Maintaining nuclear weapons by the
Nuclear Weapon States (NWSs) to deter production and stockpiling
of chemical and biological weapons, mainly in countries of
concern, can only be interpreted as an unjustifiable, unreasonable
pretext to keep nuclear weapons indefinitely in stock. Is it politically
wise to change the unfortunate, misleading definition of weapons
of mass destruction (WMD = NW + CW + BW), repeated again
and again in the media, and deeply engraved into the mind of people?
Will a new definition distract from the importance of the two,
universally ratified treaties? Might it be counterproductive to
do so in a time, where scientists are under increasing scrutiny
and attack?
The author felt that informing the
educated public and policy makers on a re-definition of WMD
warrants the change and outweighs possible negative repercussions.
Acknowledgements
I like to thank Professor W.K.H. Panofsky
for carefully reading a previous version of this article, and
for valuable criticism and useful suggestions. Dr. Milton Leitenberg
is thanked for providing a lot of relevant literature and sharing
with me his profound knowledge and insight into the problem of
biological warfare and terrorism. I profited much from participation
in workshops in Como/Italy and Rome, organized by Professor Maurizio
Martellini, and thank him for the kind invitation to these events.

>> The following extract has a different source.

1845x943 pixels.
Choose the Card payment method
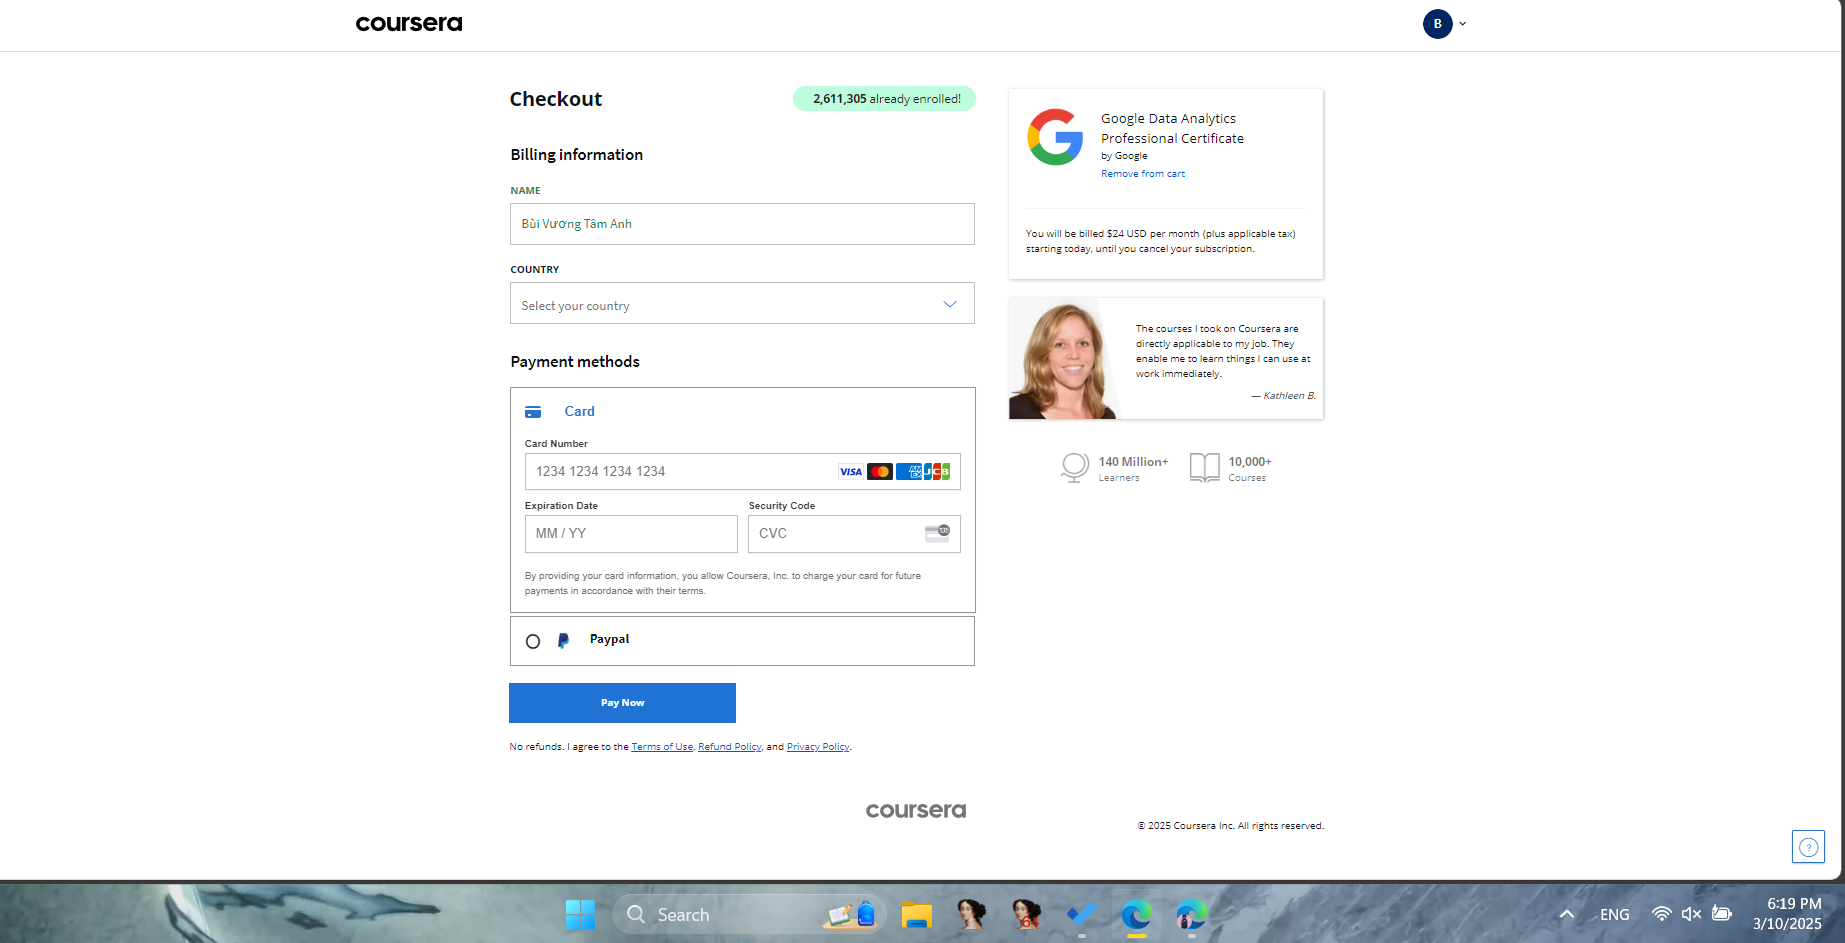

The opinion expressed in this article is those of the author and
under his sole responsibility.
9. References
[1] G. Harigel,
"Possible Consequences of the Misuse of Biological Sciences",
Inauguration of the UNESCO International School for Peace, Villa
Olmo, Como, December 3-6, 1997,
Proceedings of the First Forum, Editors: E. Becker et al., pp.475-477
(477).
and
"The twin problem of warheads and their delivery vehicles.

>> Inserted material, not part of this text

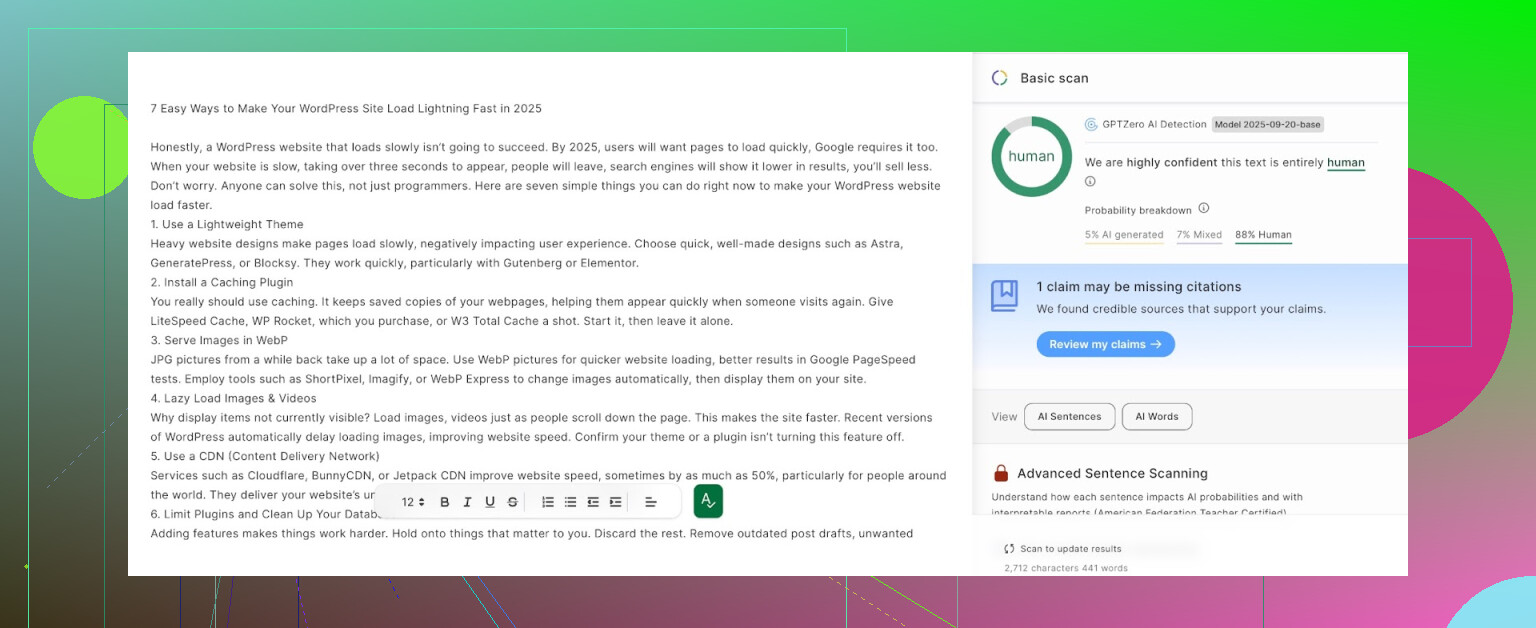Toggle the AI Words view
1536x628 pixels.
(1156, 417)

Where to put the priority during future treaty negotiations",
ISODARCO Beijing Seminar, October/November 1998, non-consecutive
pagination.
[2] W.K.H. Panofsky,
"Dismantling the Concept of 'Weapons of Mass Destruction'",
Arms Control Today, April 1998, pp. 3-8.
[3] M. Meselson,
"The Myth of Chemical Superweapons",
The Bulletin of Atomic Scientists, April 1991, pp. 12-15.
[4] L.A.Cole,
" The Specter of Biological Weapons",
Scientific American, December 1996, pp. 30-35.
[5] "No more poison bullets",
Bulletin of the Atomic Scientists, October 1992, p. 37.